### Dataset records
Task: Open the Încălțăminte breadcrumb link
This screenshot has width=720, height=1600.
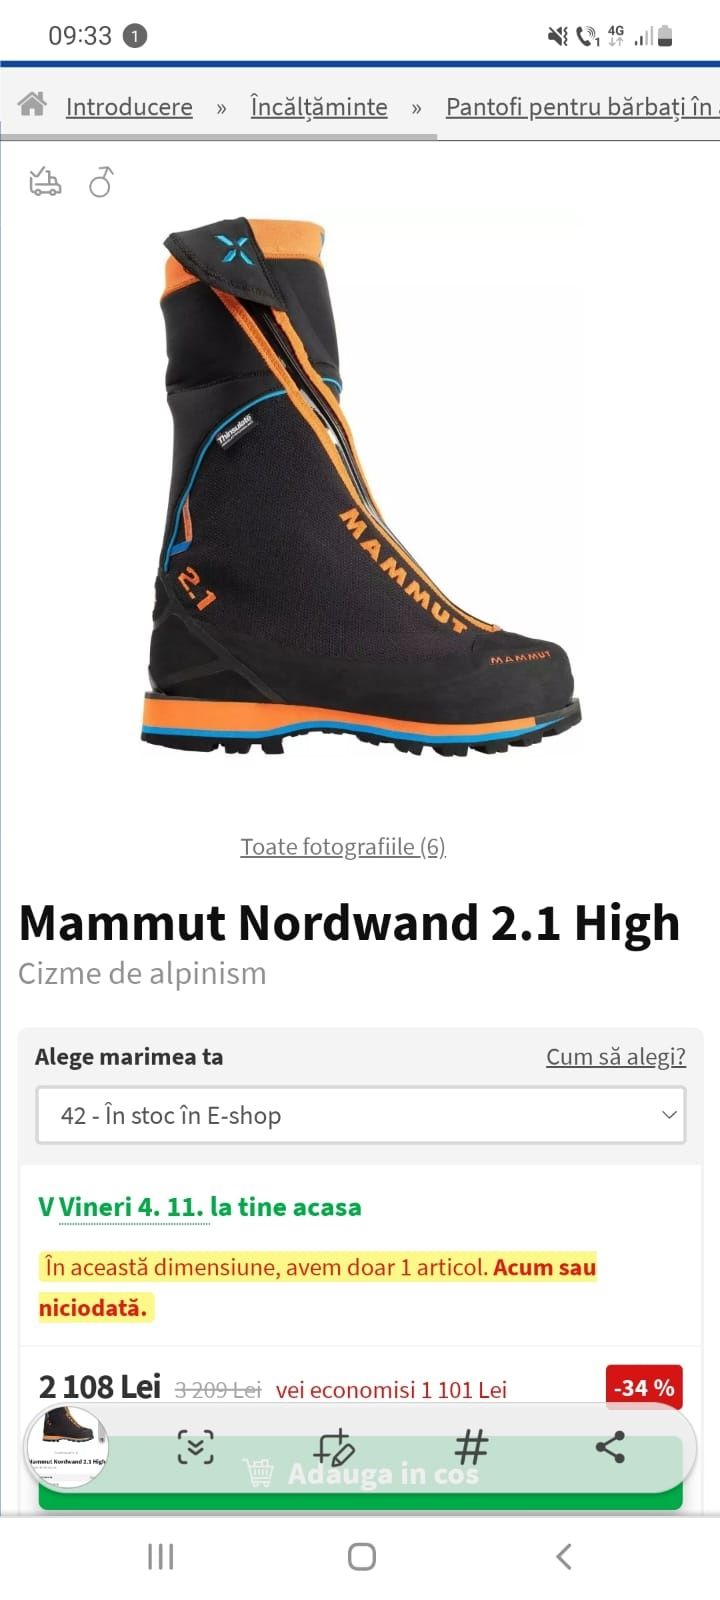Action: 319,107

* * *

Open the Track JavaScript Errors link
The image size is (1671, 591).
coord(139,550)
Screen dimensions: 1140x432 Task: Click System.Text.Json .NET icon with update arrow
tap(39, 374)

---

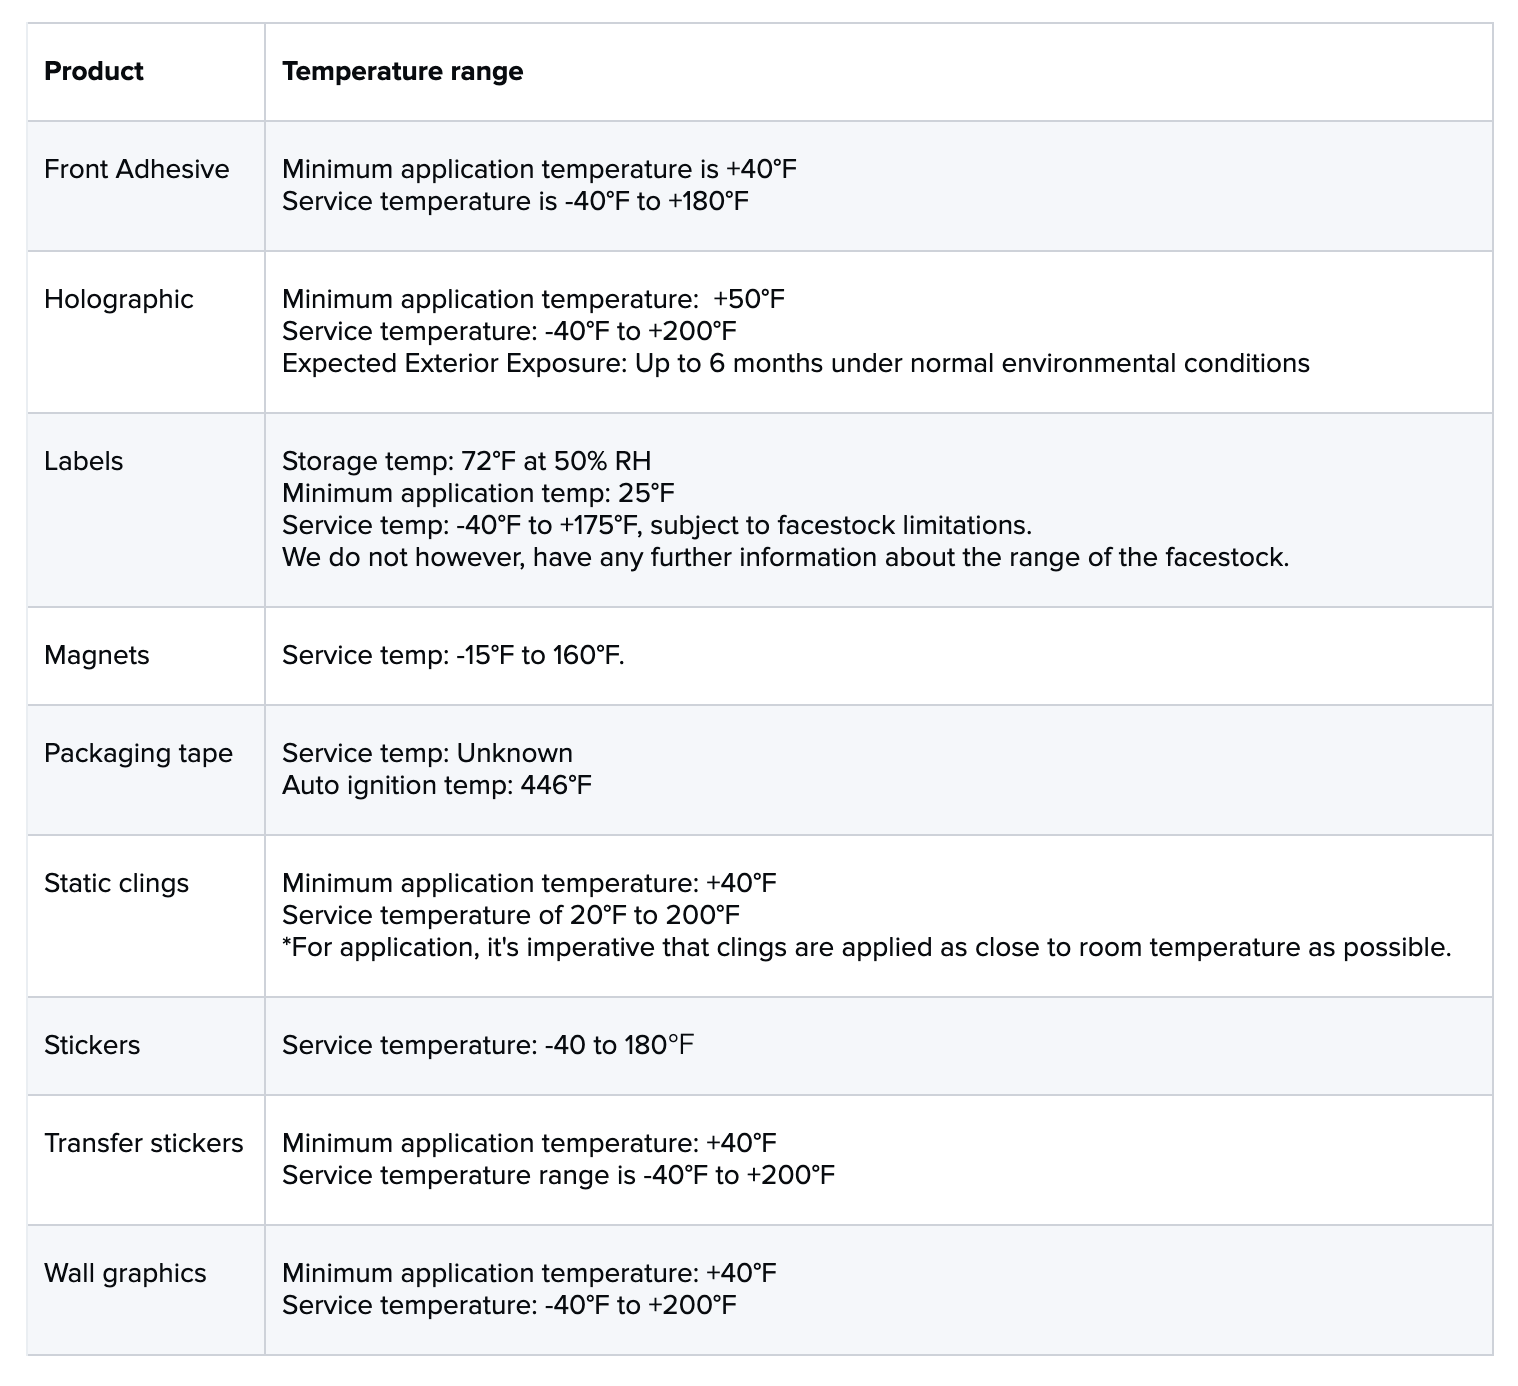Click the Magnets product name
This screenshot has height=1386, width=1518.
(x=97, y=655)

### The exercise
Please lay out the items in the stretch from the line containing "Screen dimensions: 1140x432" through the line containing "tap(39, 374)" as a two-column CSV with the headers text and answer. Give one row per item, put each field in quotation marks, and turn any line breaks into spaces.

### Written answer
text,answer
"Screen dimensions: 1140x432 Task: Click System.Text.Json .NET icon with update arrow","tap(39, 374)"